Therefore it was likely delivered.

That's a excellent point, Jim. You're absolutely right, that the Hidell order form was delivered to Klein's physical address. Not picked up at the post office.

As you can see here, the address is partly covered up. But you can easily make out enough to see that the address matches their physical address, as can be verified on this 1961 Klein's catalog

Here's the address:

Klein's Sporting Goods

227 W. Washington Street

Chicago 6, Illinois

This is looking more like another smoking gun. I don't know about other places, but where I live (Provo/Orem, UT) it takes two days for delivery to your next-door neighbor. It always has, as far back as I can remember (~1980).

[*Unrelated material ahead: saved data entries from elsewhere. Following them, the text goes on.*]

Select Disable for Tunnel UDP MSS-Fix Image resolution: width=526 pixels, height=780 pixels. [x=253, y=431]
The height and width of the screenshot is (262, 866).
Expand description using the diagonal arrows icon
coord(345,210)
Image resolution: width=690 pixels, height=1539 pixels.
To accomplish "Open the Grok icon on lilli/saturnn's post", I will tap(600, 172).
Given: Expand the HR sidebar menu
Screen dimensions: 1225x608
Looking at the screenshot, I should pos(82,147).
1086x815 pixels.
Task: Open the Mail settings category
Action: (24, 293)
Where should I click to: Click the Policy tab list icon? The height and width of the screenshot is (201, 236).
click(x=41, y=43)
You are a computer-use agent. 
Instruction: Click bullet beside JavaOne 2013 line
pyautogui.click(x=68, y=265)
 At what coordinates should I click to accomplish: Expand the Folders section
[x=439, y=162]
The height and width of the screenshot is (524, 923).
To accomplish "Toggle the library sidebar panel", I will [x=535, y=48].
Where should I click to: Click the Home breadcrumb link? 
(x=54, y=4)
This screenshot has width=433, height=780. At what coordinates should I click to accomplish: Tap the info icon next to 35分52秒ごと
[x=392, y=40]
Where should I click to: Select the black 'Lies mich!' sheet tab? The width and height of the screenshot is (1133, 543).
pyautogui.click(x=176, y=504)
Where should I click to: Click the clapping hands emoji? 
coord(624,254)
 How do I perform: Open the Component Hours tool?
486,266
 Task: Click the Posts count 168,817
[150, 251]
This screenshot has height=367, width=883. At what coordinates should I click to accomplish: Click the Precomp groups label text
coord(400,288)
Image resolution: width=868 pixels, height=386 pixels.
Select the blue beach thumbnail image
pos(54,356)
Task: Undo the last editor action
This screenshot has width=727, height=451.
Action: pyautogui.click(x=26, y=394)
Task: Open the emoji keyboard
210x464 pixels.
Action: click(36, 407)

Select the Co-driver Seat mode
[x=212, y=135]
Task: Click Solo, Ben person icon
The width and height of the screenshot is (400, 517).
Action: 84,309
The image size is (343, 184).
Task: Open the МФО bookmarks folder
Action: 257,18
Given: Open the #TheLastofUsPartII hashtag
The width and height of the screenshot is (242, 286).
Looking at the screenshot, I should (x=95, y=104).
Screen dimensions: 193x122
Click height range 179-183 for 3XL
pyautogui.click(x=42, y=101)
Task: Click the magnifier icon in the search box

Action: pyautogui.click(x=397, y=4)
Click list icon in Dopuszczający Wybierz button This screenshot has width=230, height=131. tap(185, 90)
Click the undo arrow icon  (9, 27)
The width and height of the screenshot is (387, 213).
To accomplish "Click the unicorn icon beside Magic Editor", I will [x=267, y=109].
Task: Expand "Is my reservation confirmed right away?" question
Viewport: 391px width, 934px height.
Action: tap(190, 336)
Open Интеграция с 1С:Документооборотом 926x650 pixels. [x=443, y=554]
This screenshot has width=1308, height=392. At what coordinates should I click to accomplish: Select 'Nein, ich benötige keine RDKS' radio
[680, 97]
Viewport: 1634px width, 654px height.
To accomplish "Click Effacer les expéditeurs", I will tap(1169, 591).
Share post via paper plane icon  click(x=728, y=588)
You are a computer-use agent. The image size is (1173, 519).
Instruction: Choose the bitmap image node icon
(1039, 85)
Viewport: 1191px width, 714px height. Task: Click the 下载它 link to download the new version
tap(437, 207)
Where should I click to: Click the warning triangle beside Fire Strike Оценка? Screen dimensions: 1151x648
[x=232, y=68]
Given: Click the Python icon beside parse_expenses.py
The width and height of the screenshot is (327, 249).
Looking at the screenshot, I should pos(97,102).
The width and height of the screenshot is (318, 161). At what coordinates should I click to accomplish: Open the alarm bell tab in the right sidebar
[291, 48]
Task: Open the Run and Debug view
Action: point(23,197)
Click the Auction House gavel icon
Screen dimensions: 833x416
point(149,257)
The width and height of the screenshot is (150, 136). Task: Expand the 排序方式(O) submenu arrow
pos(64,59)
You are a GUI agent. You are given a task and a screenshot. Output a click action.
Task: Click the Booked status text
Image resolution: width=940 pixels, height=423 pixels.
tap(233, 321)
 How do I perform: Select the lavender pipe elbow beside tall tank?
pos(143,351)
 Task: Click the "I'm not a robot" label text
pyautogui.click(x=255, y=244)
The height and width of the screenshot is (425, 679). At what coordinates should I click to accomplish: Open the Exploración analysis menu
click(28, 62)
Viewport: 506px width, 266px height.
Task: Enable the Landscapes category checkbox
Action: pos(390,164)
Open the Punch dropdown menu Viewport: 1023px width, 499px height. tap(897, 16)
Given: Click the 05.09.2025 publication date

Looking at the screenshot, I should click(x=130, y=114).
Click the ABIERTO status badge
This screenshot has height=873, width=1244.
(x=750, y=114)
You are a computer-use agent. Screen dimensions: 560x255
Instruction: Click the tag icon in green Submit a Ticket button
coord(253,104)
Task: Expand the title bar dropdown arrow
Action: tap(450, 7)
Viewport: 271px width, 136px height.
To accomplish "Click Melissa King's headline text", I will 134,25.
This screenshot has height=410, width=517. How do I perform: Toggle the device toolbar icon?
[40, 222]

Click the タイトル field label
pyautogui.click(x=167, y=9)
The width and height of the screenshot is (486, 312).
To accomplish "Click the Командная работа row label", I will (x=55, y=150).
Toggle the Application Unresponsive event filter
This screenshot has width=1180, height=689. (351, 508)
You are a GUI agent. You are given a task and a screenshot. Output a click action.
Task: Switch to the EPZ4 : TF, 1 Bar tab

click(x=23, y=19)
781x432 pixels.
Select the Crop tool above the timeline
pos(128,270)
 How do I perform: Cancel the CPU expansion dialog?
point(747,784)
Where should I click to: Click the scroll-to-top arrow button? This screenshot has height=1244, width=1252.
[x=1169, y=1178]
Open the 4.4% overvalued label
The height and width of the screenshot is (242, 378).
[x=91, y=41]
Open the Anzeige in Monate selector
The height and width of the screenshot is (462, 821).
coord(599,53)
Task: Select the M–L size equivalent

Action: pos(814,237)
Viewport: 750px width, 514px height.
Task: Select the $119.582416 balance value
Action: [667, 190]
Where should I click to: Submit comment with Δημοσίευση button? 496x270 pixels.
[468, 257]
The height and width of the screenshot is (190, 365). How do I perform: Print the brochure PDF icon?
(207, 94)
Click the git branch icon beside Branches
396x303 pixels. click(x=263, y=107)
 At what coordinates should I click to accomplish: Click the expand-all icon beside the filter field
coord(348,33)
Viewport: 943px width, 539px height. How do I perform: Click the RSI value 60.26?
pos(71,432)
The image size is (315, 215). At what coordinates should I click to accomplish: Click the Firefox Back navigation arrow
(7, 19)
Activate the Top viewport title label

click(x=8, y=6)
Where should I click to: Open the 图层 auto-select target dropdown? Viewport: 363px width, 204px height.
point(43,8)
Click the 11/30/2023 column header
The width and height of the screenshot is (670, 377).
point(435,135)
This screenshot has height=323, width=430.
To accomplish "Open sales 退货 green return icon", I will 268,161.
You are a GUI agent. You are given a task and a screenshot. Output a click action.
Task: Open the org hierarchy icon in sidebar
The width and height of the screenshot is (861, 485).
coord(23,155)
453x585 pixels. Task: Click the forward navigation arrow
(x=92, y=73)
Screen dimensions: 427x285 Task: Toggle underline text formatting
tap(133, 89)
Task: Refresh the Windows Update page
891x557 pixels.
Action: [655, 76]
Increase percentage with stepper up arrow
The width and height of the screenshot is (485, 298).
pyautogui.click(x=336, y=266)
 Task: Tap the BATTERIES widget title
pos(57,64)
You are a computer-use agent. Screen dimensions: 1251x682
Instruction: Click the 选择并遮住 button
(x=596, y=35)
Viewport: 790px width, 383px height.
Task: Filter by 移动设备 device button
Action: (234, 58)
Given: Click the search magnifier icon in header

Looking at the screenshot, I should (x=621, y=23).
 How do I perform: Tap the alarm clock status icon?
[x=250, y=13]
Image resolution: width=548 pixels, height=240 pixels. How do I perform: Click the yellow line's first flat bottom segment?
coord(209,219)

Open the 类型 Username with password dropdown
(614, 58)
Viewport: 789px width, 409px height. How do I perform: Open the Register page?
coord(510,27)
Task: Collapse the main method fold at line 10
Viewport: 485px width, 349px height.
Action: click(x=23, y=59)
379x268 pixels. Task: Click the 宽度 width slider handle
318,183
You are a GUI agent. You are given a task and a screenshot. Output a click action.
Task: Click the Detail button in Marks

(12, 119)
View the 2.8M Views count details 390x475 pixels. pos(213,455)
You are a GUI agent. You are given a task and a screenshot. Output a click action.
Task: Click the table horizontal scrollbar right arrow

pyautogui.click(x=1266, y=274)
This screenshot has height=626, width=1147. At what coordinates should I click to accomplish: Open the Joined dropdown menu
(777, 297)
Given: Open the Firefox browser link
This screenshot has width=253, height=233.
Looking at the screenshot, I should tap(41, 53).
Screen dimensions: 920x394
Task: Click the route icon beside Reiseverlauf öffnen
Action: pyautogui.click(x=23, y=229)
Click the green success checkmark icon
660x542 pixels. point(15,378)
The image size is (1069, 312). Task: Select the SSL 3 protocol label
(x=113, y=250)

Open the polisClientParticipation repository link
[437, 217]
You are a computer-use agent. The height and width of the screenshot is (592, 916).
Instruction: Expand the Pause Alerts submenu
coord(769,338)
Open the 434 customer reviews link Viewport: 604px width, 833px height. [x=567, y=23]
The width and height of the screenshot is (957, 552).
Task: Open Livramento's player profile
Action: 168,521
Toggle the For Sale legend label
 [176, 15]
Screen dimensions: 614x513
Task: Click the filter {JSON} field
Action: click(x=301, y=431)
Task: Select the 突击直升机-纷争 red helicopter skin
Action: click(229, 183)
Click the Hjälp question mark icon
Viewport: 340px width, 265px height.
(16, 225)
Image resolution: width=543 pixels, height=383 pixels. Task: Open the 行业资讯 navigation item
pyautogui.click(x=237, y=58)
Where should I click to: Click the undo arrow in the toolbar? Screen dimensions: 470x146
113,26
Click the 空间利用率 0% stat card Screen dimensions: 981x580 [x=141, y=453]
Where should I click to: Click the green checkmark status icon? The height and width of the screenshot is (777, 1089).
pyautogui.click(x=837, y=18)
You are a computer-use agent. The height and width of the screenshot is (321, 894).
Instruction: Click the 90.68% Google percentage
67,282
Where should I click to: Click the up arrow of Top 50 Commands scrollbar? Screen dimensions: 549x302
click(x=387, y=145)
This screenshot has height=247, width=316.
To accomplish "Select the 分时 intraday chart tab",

There is one thing that concerns me, though. And that is the "6" after "Chicago." Does anybody know what that means? Could it mean that Klein's was such a big business that it was assigned a special number for mail collection? I have seen situations where a business is so large that the address is merely

Business Name

City, State

EDIT:

There is another address I see in the Klein's catalog on eBay. It is

Klein's Sporting Goods

4545 West Madison Street

Chicago 24, Illinois

This time the number after Chicago is 24. I wonder if these numbers are postal zones. And if they were the forerunner of the now-ubiquitous ZIP code.

EDIT:

Turns out I was right. I just read the following in the Wikipedia article on ZIP Codes:

The early history and context of postal codes began with postal district/zone numbers. The United States Post Office Department (USPOD) implemented postal zones for numerous large cities in 1943. For example:

Mr. John Smith 3256

Epiphenomenal Avenue

Minneapolis 16, Minnesota

The "16" was the number of the postal zone within the specific city.